• Work required: Considering every line below, count those with the word "previous" and give only the result.

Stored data
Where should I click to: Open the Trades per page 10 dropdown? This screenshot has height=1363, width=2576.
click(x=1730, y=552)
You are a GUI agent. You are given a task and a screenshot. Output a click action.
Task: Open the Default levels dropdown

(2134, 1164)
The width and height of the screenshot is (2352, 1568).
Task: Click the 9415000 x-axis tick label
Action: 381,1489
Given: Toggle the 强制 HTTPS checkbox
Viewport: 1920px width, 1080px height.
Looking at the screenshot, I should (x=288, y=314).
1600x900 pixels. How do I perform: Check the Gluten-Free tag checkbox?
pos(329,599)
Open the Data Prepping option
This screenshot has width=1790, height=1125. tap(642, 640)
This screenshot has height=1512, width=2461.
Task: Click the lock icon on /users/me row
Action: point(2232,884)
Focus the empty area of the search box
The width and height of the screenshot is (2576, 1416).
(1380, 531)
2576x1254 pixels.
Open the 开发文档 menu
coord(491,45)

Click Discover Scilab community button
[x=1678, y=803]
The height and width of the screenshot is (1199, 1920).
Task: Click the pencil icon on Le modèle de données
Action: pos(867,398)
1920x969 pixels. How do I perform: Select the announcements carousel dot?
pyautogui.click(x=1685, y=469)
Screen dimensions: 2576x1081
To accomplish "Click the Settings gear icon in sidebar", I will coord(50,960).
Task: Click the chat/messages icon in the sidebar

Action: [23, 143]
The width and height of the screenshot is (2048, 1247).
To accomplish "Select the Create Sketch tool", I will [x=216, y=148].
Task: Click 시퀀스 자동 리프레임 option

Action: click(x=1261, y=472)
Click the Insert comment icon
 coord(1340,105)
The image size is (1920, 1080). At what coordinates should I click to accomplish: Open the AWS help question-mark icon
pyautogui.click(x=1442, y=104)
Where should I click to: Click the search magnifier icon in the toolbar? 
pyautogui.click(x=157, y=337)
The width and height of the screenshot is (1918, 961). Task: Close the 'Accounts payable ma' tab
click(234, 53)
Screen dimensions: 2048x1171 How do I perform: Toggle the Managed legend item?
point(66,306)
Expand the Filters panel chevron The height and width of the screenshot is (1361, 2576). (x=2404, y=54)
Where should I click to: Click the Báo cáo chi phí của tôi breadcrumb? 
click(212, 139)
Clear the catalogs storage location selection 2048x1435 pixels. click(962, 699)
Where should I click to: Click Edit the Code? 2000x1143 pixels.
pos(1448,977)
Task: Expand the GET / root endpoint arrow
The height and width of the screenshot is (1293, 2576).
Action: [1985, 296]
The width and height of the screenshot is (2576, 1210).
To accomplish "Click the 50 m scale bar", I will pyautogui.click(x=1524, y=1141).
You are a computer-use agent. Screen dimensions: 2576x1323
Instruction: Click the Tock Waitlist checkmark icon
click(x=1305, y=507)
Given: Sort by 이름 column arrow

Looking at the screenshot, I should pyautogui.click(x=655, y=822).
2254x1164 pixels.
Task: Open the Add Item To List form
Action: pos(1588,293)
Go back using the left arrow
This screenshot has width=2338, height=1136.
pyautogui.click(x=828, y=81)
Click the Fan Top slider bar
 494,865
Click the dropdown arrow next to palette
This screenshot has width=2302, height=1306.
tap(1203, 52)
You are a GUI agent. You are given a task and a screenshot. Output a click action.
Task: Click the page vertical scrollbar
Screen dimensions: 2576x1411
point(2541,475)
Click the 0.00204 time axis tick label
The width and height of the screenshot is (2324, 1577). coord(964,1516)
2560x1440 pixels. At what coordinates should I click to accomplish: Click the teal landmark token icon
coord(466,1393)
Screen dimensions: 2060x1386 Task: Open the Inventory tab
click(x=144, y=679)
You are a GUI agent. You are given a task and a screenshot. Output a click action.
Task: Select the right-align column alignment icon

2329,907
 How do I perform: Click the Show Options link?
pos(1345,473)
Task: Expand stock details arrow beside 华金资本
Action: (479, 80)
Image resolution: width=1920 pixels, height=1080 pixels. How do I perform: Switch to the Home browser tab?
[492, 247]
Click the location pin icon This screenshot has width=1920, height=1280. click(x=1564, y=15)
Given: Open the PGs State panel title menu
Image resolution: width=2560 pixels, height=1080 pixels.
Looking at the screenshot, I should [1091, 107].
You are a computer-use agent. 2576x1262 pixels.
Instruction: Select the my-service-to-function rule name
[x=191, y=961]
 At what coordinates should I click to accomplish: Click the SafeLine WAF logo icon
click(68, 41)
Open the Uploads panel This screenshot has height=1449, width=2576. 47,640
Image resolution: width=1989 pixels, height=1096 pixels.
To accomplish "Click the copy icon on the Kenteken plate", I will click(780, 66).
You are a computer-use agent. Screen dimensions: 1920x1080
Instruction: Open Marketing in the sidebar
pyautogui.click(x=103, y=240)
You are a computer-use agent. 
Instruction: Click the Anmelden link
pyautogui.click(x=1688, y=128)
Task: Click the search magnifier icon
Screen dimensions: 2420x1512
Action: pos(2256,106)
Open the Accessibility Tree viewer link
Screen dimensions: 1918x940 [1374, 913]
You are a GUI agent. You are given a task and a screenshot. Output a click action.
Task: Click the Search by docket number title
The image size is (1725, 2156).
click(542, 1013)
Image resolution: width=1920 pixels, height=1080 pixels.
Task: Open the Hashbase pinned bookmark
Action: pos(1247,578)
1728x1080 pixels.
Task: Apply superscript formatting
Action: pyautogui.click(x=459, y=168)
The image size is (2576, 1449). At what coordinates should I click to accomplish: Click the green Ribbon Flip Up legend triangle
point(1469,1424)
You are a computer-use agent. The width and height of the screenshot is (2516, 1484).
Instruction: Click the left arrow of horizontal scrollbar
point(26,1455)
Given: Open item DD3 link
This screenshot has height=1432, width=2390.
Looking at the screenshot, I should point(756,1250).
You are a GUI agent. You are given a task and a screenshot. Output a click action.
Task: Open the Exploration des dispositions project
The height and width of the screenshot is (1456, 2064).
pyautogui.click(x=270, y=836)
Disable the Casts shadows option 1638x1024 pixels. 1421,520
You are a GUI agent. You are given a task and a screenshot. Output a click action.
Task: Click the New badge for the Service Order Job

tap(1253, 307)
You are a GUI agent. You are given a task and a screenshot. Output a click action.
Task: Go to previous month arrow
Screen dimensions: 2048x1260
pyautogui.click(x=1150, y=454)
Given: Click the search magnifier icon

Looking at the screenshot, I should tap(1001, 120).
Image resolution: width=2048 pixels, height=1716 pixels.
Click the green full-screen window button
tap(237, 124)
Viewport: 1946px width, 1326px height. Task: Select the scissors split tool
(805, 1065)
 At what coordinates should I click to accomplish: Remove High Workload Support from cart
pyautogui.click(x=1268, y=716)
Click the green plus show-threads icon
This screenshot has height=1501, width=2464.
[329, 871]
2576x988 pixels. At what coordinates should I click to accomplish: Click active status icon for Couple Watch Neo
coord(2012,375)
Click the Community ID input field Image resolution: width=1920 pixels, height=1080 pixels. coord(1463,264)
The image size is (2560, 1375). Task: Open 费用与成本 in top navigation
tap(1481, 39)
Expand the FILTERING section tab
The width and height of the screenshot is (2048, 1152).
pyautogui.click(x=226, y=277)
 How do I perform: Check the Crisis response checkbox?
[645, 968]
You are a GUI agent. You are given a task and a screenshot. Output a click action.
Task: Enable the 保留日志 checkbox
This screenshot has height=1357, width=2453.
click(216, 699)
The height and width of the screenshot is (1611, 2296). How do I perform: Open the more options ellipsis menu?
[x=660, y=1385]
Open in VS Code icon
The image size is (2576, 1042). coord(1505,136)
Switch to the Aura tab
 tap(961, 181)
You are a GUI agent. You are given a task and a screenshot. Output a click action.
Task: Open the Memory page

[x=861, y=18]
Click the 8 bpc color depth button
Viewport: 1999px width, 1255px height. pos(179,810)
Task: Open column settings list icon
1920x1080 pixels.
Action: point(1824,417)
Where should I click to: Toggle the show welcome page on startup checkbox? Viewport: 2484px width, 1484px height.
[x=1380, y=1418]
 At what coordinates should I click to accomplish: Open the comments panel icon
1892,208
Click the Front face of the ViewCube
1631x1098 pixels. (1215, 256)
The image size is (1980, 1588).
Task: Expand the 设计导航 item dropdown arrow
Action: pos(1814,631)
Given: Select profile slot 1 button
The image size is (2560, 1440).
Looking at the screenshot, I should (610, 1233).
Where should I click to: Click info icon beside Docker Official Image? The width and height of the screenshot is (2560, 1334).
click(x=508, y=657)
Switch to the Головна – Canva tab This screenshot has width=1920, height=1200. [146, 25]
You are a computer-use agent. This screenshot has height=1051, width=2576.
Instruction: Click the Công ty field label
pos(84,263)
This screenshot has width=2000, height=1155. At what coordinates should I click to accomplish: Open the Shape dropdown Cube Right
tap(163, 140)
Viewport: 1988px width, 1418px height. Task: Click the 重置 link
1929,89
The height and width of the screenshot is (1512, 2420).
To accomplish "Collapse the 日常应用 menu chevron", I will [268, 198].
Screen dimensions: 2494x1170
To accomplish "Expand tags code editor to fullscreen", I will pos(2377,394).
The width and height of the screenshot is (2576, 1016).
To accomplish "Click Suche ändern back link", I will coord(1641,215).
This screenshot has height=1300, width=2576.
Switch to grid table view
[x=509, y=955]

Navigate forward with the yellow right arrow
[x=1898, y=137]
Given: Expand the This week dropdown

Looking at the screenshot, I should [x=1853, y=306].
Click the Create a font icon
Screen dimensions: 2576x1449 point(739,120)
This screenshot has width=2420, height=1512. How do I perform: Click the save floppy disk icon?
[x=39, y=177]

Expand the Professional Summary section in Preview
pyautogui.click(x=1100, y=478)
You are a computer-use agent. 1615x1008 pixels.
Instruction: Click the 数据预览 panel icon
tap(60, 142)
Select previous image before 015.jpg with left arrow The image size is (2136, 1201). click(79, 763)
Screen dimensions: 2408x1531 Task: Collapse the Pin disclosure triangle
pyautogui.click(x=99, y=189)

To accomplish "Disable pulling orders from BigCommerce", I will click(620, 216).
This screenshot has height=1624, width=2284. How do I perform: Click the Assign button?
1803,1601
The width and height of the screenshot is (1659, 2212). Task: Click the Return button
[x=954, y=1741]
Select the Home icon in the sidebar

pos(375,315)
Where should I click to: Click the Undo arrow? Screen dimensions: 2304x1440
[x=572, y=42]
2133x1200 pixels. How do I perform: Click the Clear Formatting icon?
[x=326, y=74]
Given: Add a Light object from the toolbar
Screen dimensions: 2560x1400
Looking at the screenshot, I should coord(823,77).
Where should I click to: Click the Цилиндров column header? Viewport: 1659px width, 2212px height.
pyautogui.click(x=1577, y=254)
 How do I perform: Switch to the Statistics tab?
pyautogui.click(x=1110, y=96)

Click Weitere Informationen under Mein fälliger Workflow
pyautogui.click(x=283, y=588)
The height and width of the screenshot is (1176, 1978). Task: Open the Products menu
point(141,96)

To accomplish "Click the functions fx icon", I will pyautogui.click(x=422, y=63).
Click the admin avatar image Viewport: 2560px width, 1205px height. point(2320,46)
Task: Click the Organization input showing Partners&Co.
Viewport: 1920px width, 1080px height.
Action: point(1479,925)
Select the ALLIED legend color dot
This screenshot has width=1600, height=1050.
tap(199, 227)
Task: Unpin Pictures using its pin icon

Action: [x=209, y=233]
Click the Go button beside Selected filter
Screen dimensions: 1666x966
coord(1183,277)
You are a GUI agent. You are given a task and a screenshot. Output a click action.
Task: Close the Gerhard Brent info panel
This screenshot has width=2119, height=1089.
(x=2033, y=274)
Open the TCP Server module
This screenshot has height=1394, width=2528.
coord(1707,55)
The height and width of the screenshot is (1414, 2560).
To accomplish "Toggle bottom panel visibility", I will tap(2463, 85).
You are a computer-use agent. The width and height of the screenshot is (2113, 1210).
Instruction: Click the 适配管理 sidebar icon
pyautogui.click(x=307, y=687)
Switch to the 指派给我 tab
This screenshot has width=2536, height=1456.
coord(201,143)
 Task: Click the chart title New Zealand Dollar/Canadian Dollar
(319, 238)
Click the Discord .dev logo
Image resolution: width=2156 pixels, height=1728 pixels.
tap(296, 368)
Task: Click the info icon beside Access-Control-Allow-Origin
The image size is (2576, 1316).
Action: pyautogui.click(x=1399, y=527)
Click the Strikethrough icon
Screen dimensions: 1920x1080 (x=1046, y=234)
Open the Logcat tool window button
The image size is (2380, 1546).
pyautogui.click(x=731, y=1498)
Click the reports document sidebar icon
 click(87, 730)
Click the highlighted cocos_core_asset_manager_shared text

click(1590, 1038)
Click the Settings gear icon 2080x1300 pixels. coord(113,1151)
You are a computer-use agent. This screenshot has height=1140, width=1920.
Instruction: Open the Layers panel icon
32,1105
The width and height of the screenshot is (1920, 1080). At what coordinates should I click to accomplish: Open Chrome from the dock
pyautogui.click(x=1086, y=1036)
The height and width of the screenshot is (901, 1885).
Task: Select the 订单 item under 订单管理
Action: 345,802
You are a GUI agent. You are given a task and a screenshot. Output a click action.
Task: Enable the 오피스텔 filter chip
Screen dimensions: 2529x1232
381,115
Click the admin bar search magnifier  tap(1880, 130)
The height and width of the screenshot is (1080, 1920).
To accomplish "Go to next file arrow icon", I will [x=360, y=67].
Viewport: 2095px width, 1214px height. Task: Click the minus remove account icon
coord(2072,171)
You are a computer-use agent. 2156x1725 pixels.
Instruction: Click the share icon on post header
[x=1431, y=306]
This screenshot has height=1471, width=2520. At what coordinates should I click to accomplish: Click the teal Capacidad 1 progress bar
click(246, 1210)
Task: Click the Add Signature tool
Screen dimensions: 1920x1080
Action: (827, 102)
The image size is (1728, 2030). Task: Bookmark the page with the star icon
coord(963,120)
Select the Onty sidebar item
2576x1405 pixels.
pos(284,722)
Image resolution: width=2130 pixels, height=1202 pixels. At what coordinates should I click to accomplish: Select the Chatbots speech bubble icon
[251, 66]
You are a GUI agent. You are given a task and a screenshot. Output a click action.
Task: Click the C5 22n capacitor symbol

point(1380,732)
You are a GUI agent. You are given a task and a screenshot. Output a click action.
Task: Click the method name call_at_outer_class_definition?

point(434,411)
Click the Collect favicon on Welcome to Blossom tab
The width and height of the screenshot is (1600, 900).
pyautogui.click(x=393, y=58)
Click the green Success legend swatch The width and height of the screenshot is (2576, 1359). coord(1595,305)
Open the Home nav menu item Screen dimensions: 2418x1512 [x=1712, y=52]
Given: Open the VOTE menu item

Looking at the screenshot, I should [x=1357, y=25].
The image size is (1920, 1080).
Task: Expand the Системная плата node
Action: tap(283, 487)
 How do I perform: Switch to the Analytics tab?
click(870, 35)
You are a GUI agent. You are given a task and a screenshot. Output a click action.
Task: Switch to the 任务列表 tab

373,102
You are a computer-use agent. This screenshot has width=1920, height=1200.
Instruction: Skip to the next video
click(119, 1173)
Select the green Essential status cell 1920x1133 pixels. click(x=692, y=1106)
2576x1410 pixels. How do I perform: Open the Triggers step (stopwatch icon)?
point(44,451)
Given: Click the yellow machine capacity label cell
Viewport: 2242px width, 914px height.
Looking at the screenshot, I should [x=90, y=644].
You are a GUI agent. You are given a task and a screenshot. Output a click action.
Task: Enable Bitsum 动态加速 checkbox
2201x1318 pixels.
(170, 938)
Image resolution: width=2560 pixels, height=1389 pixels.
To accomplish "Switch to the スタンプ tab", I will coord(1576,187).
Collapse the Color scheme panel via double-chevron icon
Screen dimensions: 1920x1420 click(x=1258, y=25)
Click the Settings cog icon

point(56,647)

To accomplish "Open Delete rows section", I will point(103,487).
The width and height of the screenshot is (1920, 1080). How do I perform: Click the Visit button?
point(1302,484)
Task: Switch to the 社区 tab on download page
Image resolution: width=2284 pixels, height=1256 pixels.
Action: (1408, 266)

• Reply: 2